> [Brief A]: According to the Maslan worm article, what subject lines does the worm's email carry?
> [Brief B]: Write out the Maslan worm article's text from "Although some may" up to and including "serious or concerted.".

> [Source passage]:
BEGIN

Maslan worm disguised as nude pics... very old skool!

By Will Sturgeon

Published: 10 December 2004 11:55 GMT

Antivirus vendors are warning users to be on the lookout for an email borne worm which is disguising itself as nude pictures of Playboy pin-ups, though they admit the threat level is still very low.

However, with Christmas on the horizon and some boozy lunches in the diary for many there's a chance such an attachment will appear tempting to any employees getting demob-happy ahead of the holidays.

The Maslan worm would appear to be politically motivated, with infected machines intended to launch a denial-of-service attack against websites owned by Chechen separatists, according to antivirus firm Sophos.

According to Symantec W32.Maslan.C@mm is a mass-mailing worm that opens a back door and exploits system vulnerabilities on the compromised computer. The worm also steals passwords using a keylogger. The worm also attempts to attack a series of firewalls and antivirus settings on an infected machine.

The email also controls which email addresses it spreads to, avoiding most webmail addresses and also any others which may report to antivirus or filtering companies, apparently a crude attempt to avoid detection. Antivirus firms Panda, Sophos and Symantec have all been blacklisted by the worm, along with words such as 'abuse', 'privacy' and 'spam' which, if appearing an email address may be an indication of an address used to report unsolicited or malicious mail..

Currently the email spreading in the wild has the subject line '123' or '12345' and an attached file called 'Playgirls2.exe' or 'Playgirls_2.exe'.

The political power of cyberattacks has long been a matter of concern in some quarters, and derided by others as scare-mongering.

Although some may seize upon examples such as this to prove growing support in terrorist ranks for digital attack, the methodology here is no different to a number of other viruses which have spread over the past couple of years and it seems likely it's somebody with an axe to grind rather than anything more serious or concerted.

Sophos' Graham Cluley said whatever the motive the "spreading a virus is clearly criminal behaviour".

According to Sophos the virus waits until the first day of every month and then will attempt to launch a denial-of-service attack, intended to swamp the targeted websites with internet traffic.

END

> [The data]:
BEGIN

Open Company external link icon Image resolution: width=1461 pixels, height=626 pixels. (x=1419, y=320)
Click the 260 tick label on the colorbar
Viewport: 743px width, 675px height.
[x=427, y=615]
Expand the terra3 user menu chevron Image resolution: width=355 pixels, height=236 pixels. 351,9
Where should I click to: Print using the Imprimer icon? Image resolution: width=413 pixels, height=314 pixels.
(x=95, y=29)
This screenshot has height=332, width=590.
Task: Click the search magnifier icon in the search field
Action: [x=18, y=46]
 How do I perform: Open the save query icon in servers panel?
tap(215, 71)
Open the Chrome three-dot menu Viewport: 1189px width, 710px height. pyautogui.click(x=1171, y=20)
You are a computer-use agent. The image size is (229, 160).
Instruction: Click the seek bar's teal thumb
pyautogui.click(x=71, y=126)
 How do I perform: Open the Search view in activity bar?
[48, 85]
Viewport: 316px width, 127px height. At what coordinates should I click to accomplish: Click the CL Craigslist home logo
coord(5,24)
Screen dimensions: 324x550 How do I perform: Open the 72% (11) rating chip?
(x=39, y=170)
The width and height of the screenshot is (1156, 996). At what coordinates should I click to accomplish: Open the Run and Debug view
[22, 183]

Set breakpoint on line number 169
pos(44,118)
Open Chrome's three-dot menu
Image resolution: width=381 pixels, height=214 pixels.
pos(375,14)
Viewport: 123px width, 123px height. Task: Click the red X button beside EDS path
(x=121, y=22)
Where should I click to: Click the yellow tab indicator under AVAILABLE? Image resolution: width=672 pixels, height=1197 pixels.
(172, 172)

END

> [Answer A]: The subject line is '123' or '12345'.

> [Answer B]:
Although some may seize upon examples such as this to prove growing support in terrorist ranks for digital attack, the methodology here is no different to a number of other viruses which have spread over the past couple of years and it seems likely it's somebody with an axe to grind rather than anything more serious or concerted.